Alignment: images and masks must stay married
Every spatial transform on the image must hit the mask identically:
| Transform | Image | Mask |
|---|---|---|
| Resize 256×256 | bilinear or bicubic | nearest neighbor (preserve class IDs) |
| Horizontal flip | yes | yes |
| Random crop | yes | same crop box |
| Color jitter | yes | no (mask has no color) |
# WRONG — mask gets soft fractional labels
mask = F.interpolate(mask.float(), scale_factor=0.5) # don't
# RIGHT — nearest keeps integer classes
mask = F.interpolate(mask.float(), scale_factor=0.5, mode="nearest")Historical note (optional)
Early semantic segmentation used FCN (Fully Convolutional Networks, 2015): take a classification CNN, replace fully connected layers with convs, upsample the output. U-Net (same year, medical imaging) added the skip connections that FCN-style models were missing — often better on small datasets and sharp boundaries.

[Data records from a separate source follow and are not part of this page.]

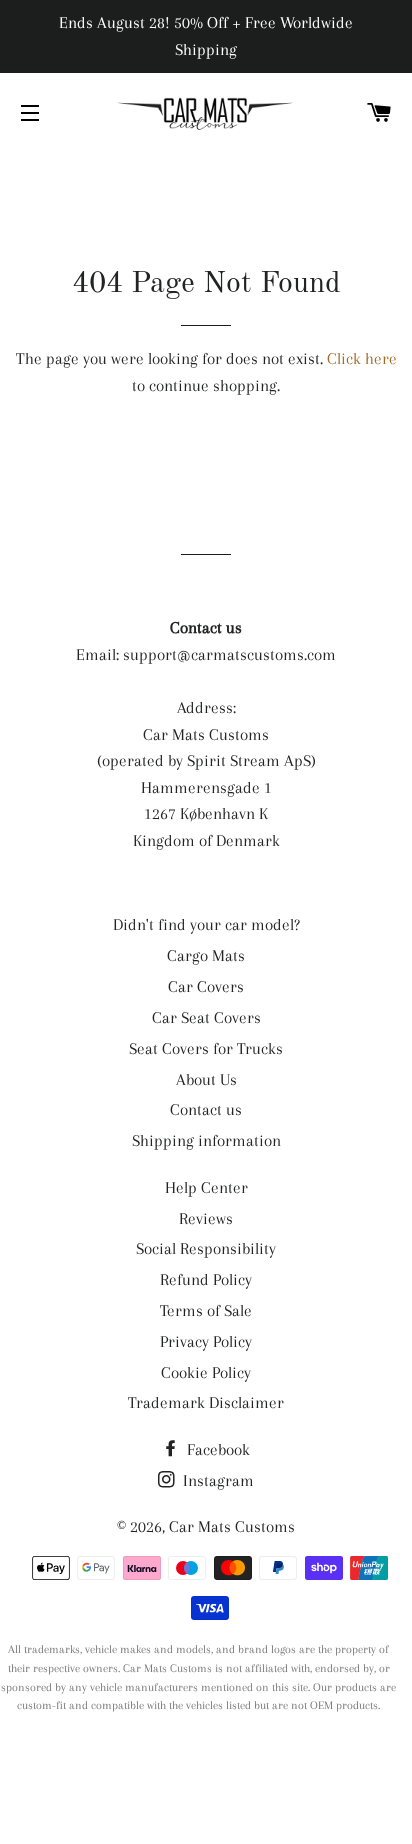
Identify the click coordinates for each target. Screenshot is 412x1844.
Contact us (206, 1109)
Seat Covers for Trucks (206, 1048)
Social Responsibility (206, 1248)
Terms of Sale (206, 1310)
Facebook (216, 1449)
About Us (206, 1079)
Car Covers (206, 986)
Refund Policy (206, 1279)
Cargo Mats (206, 955)
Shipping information (206, 1140)
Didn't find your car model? (206, 924)
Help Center (206, 1187)
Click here (362, 358)
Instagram (216, 1480)
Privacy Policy (206, 1341)
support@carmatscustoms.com (229, 654)
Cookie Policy (206, 1372)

You do not need to implement FCN — but knowing segmentation = conv all the way down + upsample helps papers make sense.
Encoder–decoder vs classifier — summary
| Image classifier | Segmentation encoder–decoder | |
|---|---|---|
| End spatial size | 1×1 (pooled) | H×W (same as input or target) |
| Output | One vector | Grid of logits |
| Loses pixel locations? | Yes, by design | Must not lose alignment |
| Typical loss | Cross-entropy once | Cross-entropy per pixel |
Checkpoint
- Why does the encoder increase channels while shrinking H×W?
- What does the decoder restore that the bottleneck alone lacks?
- Why use nearest interpolation for mask resize?
Hints: (1) Trade spatial resolution for richer feature codes / larger receptive field. (2) Full-resolution spatial layout for per-pixel labels. (3) Class IDs must stay integers 0, 1, 2 — not blended floats.